The Department of Homeland Security (DHS) announced it was ending its signed agreements with governors and localities across the country because of confusion about whether jurisdictions can opt out of the Secure Communities program. In DHS's view, although they can't point to any law mandating the program, ICE plans to keep rolling it out nationwide.

There are so many shocking things about this announcement that it's difficult to know where to start.

For those who aren't familiar with the Secure Communities program, it's one of a handful of ICE programs (others include the 287g program and the Criminal Alien Program) that rely on local and state police departments to support federal immigration enforcement and share information with federal immigration officials. If the information shared, including fingerprints, shows that the individual may be eligible for deportation, ICE can request that the person be detained for further questioning and deportation.

According to ICE, 40 governors and localities have signed agreements with ICE to participate in Secure Communities. The initiative was sold by ICE as an optional program which aims at removing "criminals" who pose a risk to community safety. But when governors in states like Massachusetts, New York, Illinois found out that most of those being deported through the program were not criminals, they announced plans to opt out of the program. The damage done to police-community relationships was also cited as a significant factor in those states opting out.

But DHS Secretary Janet Napolitano and other high-level immigration officials with their "my way or the highway" approach said: There will be no opting out. States and localities are getting an offer they can't refuse.

This recent position ignores the previous statements of federal officials such as Secretary Napolitano, Assistant Secretary John Morton of ICE, and Asst. Attorney General Ronald Welch of the DOJ who told Members of Congress and others that communities could opt out of the agreements if they chose to.

On Friday's call with immigrant and civil rights groups, John Sandweg, Counselor to Napolitano, initially said that he wasn't sure what federal law mandated participation in Secure Communities. Later on the call, he told participants, including staff of the Rights Working Group that U.S. Code 1722 mandates Secure Communities. Right. It does nothing of the kind. Read it.

Civil liberties, civil rights and immigrant rights groups, including the Rights Working Group, have been calling for the termination of Secure Communities because it has become obvious that the partnerships between local and state law enforcement agencies and ICE have facilitated if not encouraged racial profiling based on skin color and appearance.

A clear example of this is evident in Irving, Texas where complaints of racial profiling were borne out by the facts.

A University of California-Berkeley Law School study showed a 150 percent increase in the arrests of Latinos in Irving, Texas, from April 2007 to September 2007, after the Irving Police Department began a partnership with ICE that gave police round the clock access to check the immigration status of those they arrested.
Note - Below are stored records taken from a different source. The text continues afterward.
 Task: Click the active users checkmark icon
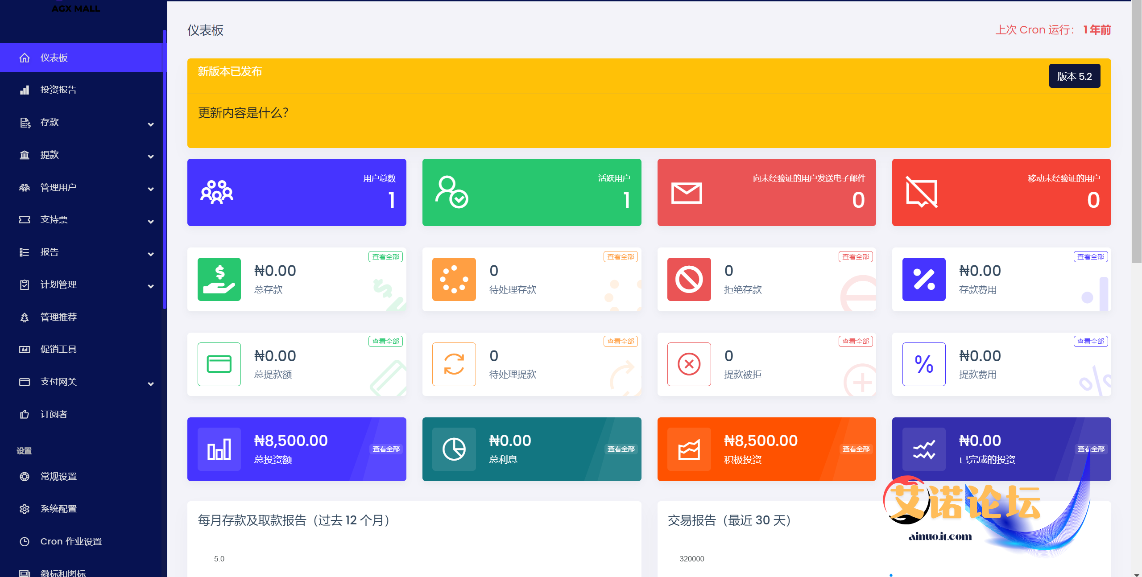pos(451,192)
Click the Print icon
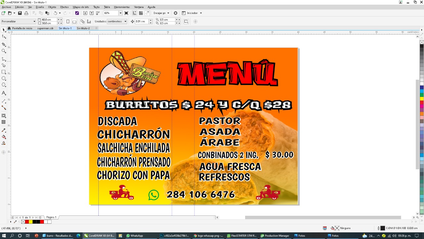The width and height of the screenshot is (424, 239). (x=26, y=13)
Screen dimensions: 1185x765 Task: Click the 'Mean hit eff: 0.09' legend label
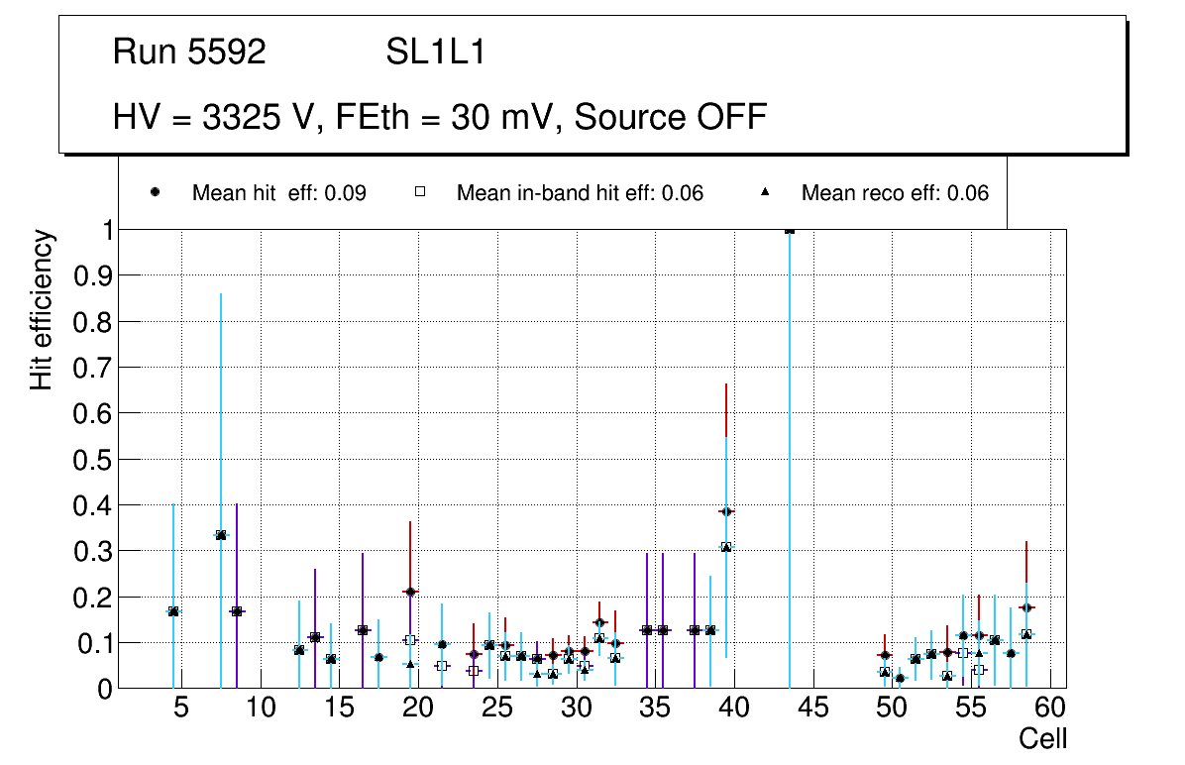[278, 193]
When Irving police got full access to ICE, the round up began.

In addition to resulting in racial profiling, these partnerships damage relationships between communities of color and police. When people are afraid that calling police could result in deportation, they don't bother and police don't get the help they need to solve crimes.

Programs like Secure Communities have enabled President Obama to show he's tougher on immigration enforcement than President Bush -- he's increased deportations to a record level of 400,000, annually.
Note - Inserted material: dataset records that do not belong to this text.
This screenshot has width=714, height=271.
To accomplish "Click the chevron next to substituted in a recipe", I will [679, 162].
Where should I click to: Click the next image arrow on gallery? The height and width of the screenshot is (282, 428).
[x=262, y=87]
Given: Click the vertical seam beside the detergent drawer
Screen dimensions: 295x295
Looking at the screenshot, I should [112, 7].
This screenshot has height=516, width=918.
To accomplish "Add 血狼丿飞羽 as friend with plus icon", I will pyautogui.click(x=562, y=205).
It's shocking and ironic that a president who heavily courted Latinos and won two-thirds of their votes in 2008 after promising a push for comprehensive immigration reform would, instead, do nothing on immigration reform while championing the deportation of undocumented migrants.

Candidate Obama promised to pass laws that would ban racial profiling in his 2008 Blueprint for Change but President Obama is backing policies that lead to more profiling.

Candidate Obama often talked of himself as a progressive former community organizer who believed in making life more equal for everyone. But President Obama seems to rarely champion anything progressive.

President Obama, what happened to the other Obama you used to talk about? Civil rights, civil liberties and immigrant rights groups want to know.